Search code examples
pythonpandasdataframelarge-datalarge-files

How to remove part of a panda dataframe without loading the full file?


I have a very large dataframe with many million rows and it is normally not feasible to load the entire file into memory to work with. Recently some bad data have gotten in and I need to remove them from the database. So far what I've done is:

    file = '/path to database'
    rf = pd.read_csv(f'{file}.csv', chunksize = 3000000, index_col=False)
    res = pd.concat([chunk[chunk['timestamp'] < 1.6636434764745E+018] for chunk in rf)]
    res.to_csv(f'{file}.csv', index=False) 

Basically it is opening the database and saving the part i want, overwriting the original file.

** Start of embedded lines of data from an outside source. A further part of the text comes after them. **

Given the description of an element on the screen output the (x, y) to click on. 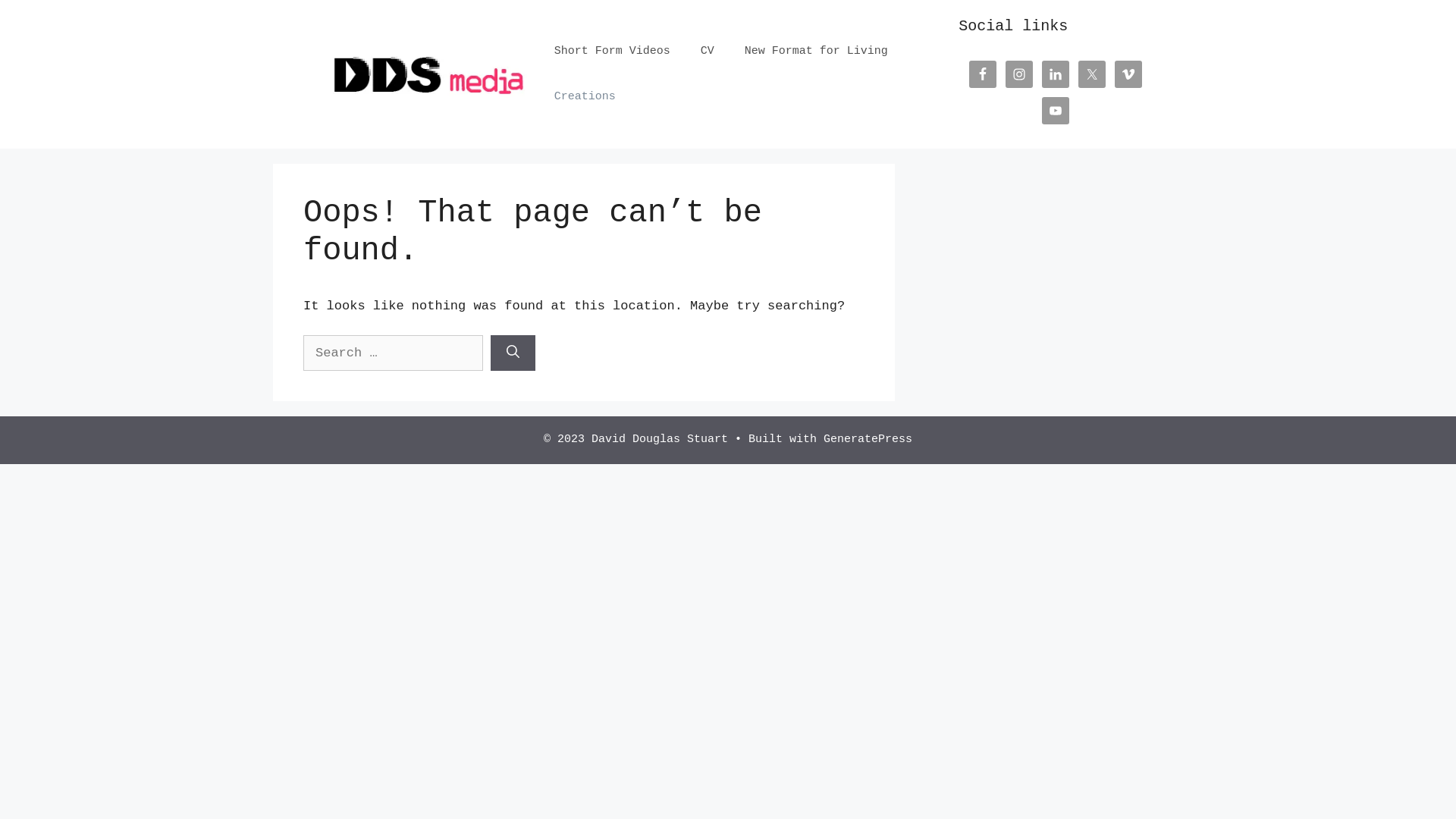
New Format for Living Element type: text (816, 51)
CV Element type: text (707, 51)
Search for: Element type: hover (393, 353)
Short Form Videos Element type: text (612, 51)
GeneratePress Element type: text (867, 439)
Creations Element type: text (584, 96)
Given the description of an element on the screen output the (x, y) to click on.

However the data has gotten so large that this is failing to fit in memory. Is there a better way to truncate a part of the dataframe based on a simple query?

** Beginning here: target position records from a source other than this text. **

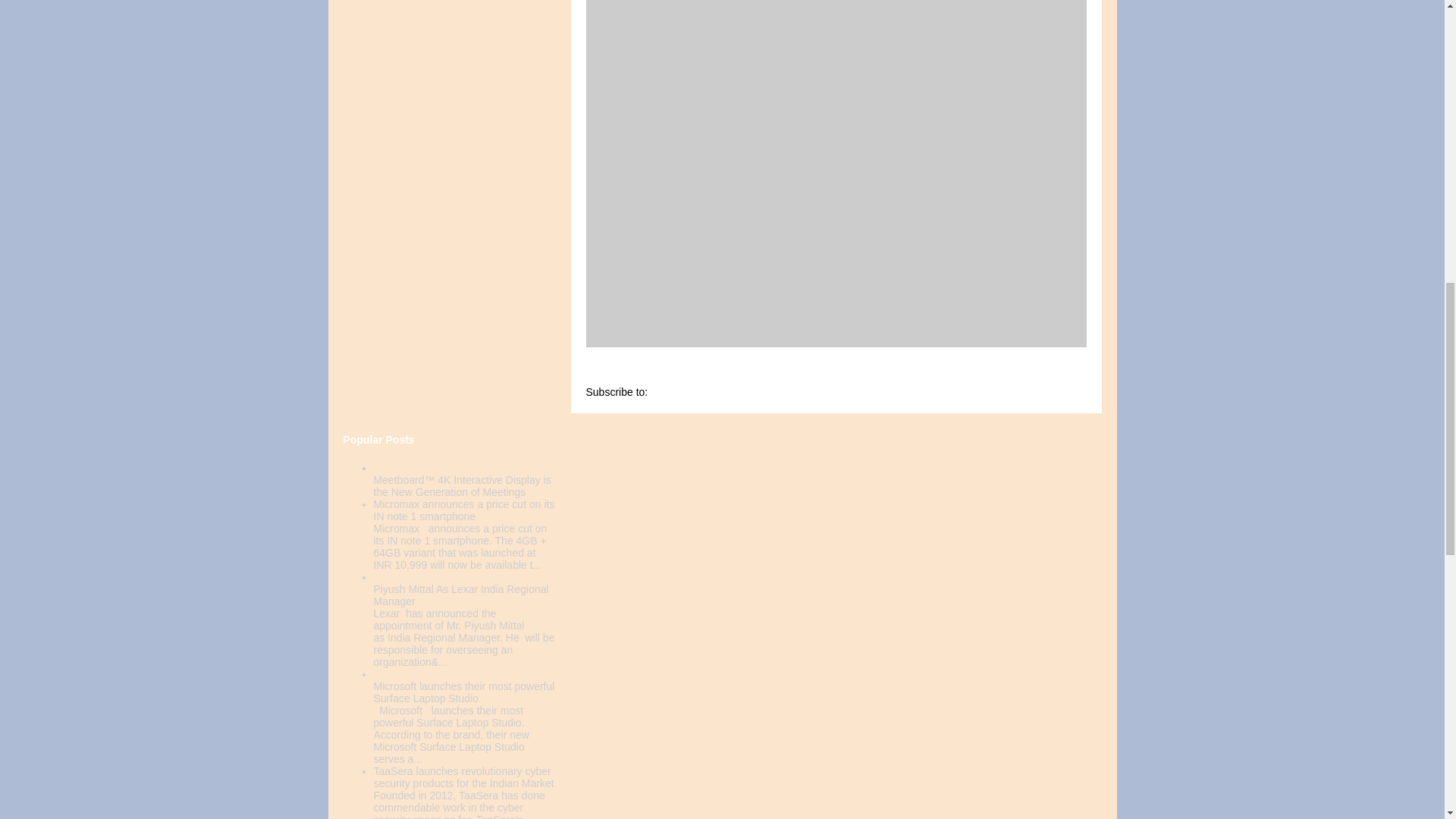
Micromax announces a price cut on its IN note 1 smartphone (463, 509)
Newer Post (623, 376)
Newer Post (623, 376)
Home (760, 376)
Piyush Mittal As Lexar India Regional Manager (460, 595)
Microsoft launches their most powerful Surface Laptop Studio (463, 692)
Older Post (701, 376)
Older Post (701, 376)
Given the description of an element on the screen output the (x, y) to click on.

The truncated part would usually be very small compared to the rest, say 100k rows and always at the end.


Solution

  • I would avoid using pandas in this case and just directly edit the csv file itself. For example:

    import csv
    
    with open("test_big.csv", "r") as f_in, open("test_out.csv", "w") as f_out:
      reader = csv.reader(f_in)
      writer = csv.writer(f_out)
      for row in reader:
        if int(row[-1]) > 9900: # your condition here
          writer.writerow(row)
    

    For context, test_big.csv looks like this

    1,2,3,4,5891
    1,2,3,4,7286
    1,2,3,4,7917
    1,2,3,4,937
    ...
    

    And is 400,000 records long. Execution took 0.2s.

    Edit: Ran with 40,000,000 records and took 15s.